Ecologies of Listening
Ecologies of Listening
Imaginary Institute — 9–11 April, CLEA House, Brussels
Listening.
Listening is relationship.
To listen is to be in relation.
To be in relation is to listen.
( silence here. the text listens. )
Making sound is relationship too.
Without making sound you don't have anything to listen to.
Well, you have the environment.
You always have the environment.
But when we make sound together, when we listen together,
we are making a relationship.
We are making an ecology.
Listening is relationship.
And between listening and sounding there is a coordination —
a skill —
a collective skill:
learning to propose and listen at the same time.
Learning when to sound and when to be still.
Learning when to copy.
When to diverge.
When to go off on your own
and come back with something new.
These are simple things.
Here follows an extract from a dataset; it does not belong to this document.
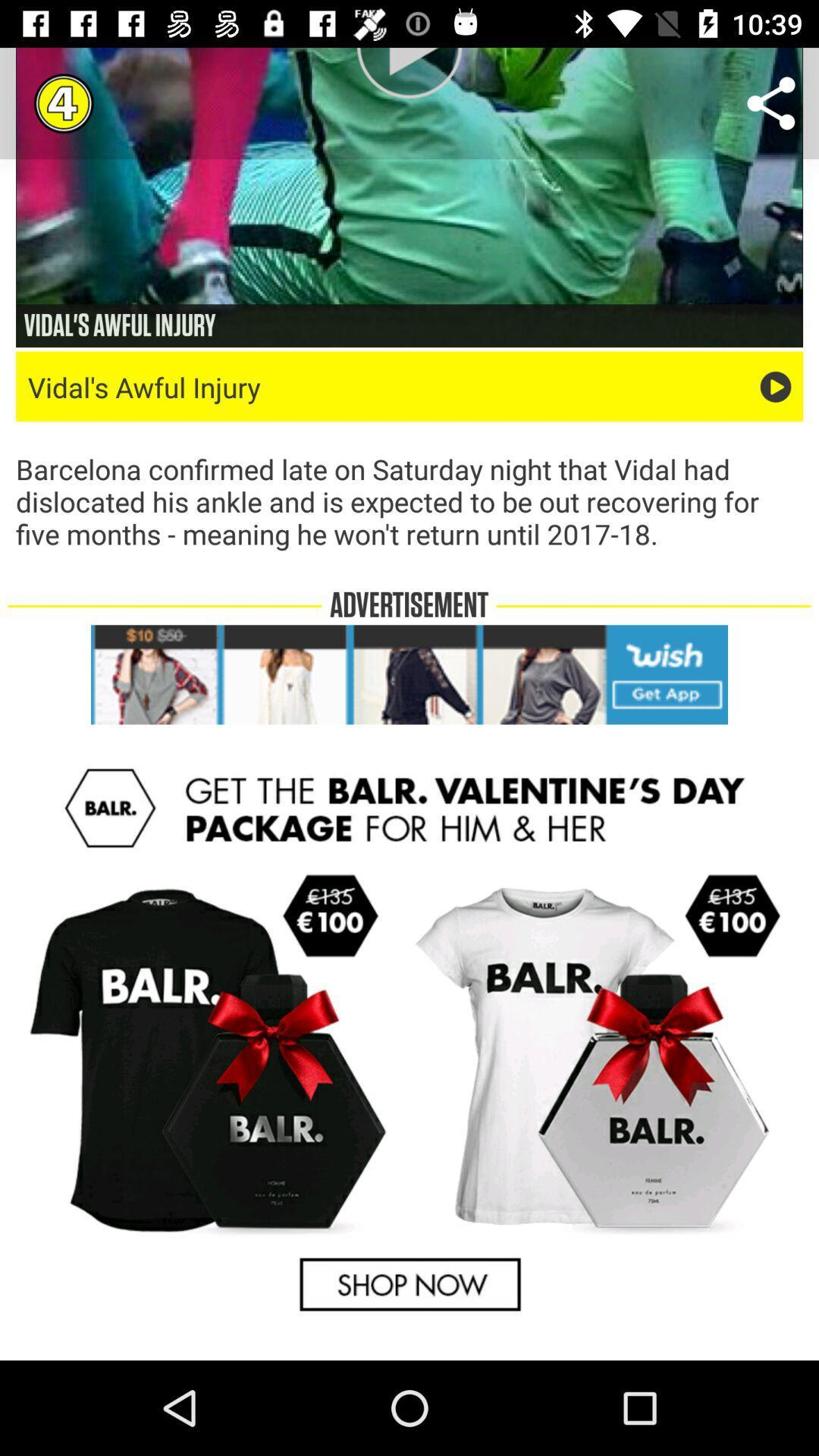 The width and height of the screenshot is (819, 1456). What do you see at coordinates (410, 1040) in the screenshot?
I see `go back` at bounding box center [410, 1040].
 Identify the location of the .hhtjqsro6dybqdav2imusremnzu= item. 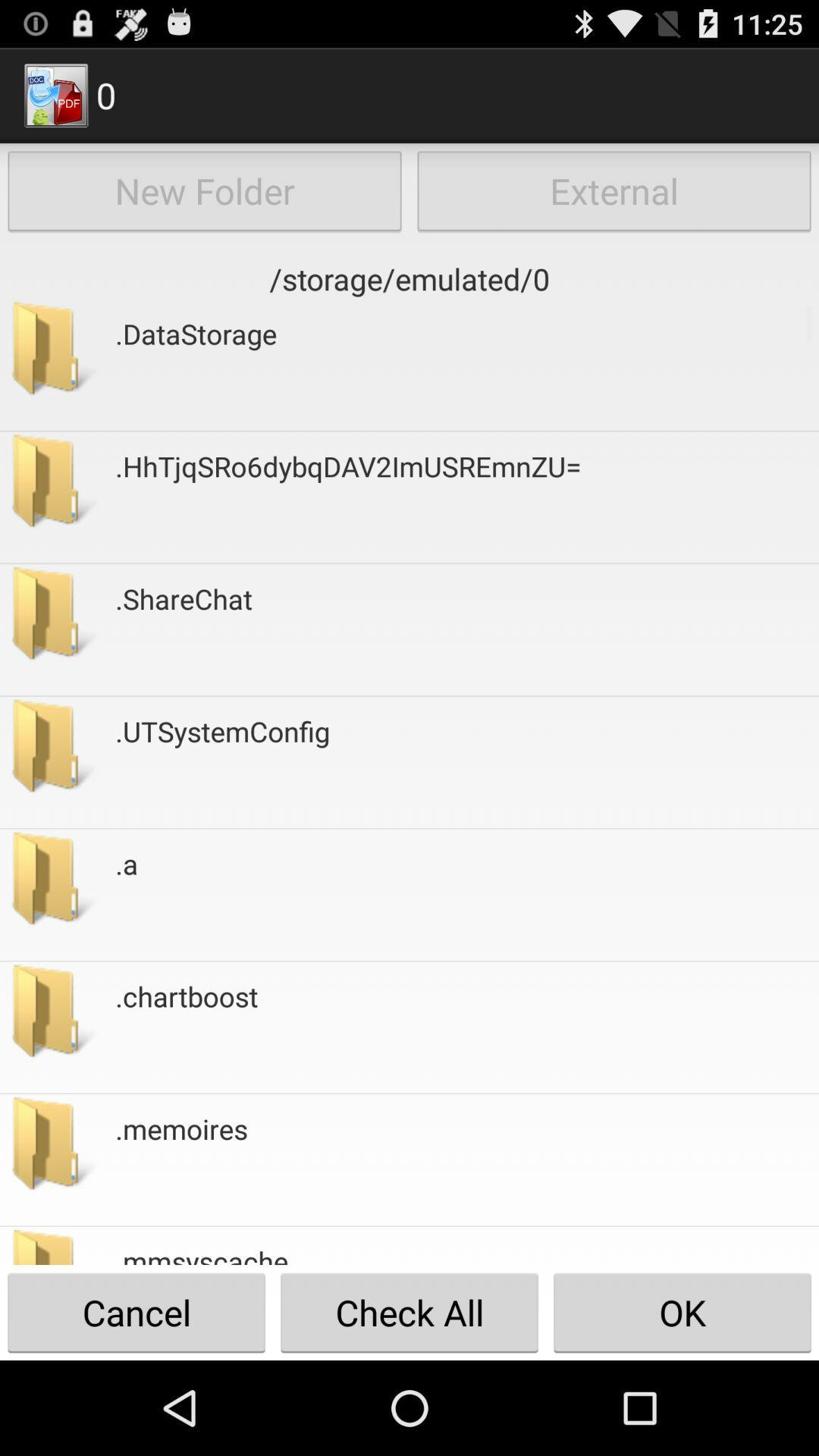
(348, 497).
Simple tricks.
But from simple tricks,
complex worlds.
( listen. )
So we have protocols for listening.
Still listening.
Guided listening.
Closed-eyes listening.
Discussing with closed eyes.
Listening to the dynamics between us.
Recalling our experiences of listening.
Maybe our first experiences of listening.
Listening to relations.
Listening to relations as we move through space together.
Blindfolded.
One person blindfolded.
Or one person not blindfolded
and everybody else blindfolded.
Listening is relationship.
Relationship is listening.
And we have protocols for making sound.
Singing.
Layering.
Feet stomping,
stamping.
Stomping feet, each in their own tempo.
The voices of nature and the sounds of animals.
Voices finding each other,
or not finding each other,
or finding each other later.
( a rest. something decomposes here. )
What did we hear?
What did we hear before that?
What have we already forgotten?
What is composting, beneath?
What sound returns to soil?
Listening.
And we have protocols for recording.
Field recording.
Composing a soundtrack in relationship to
a pre-existing sonic environment of your choosing.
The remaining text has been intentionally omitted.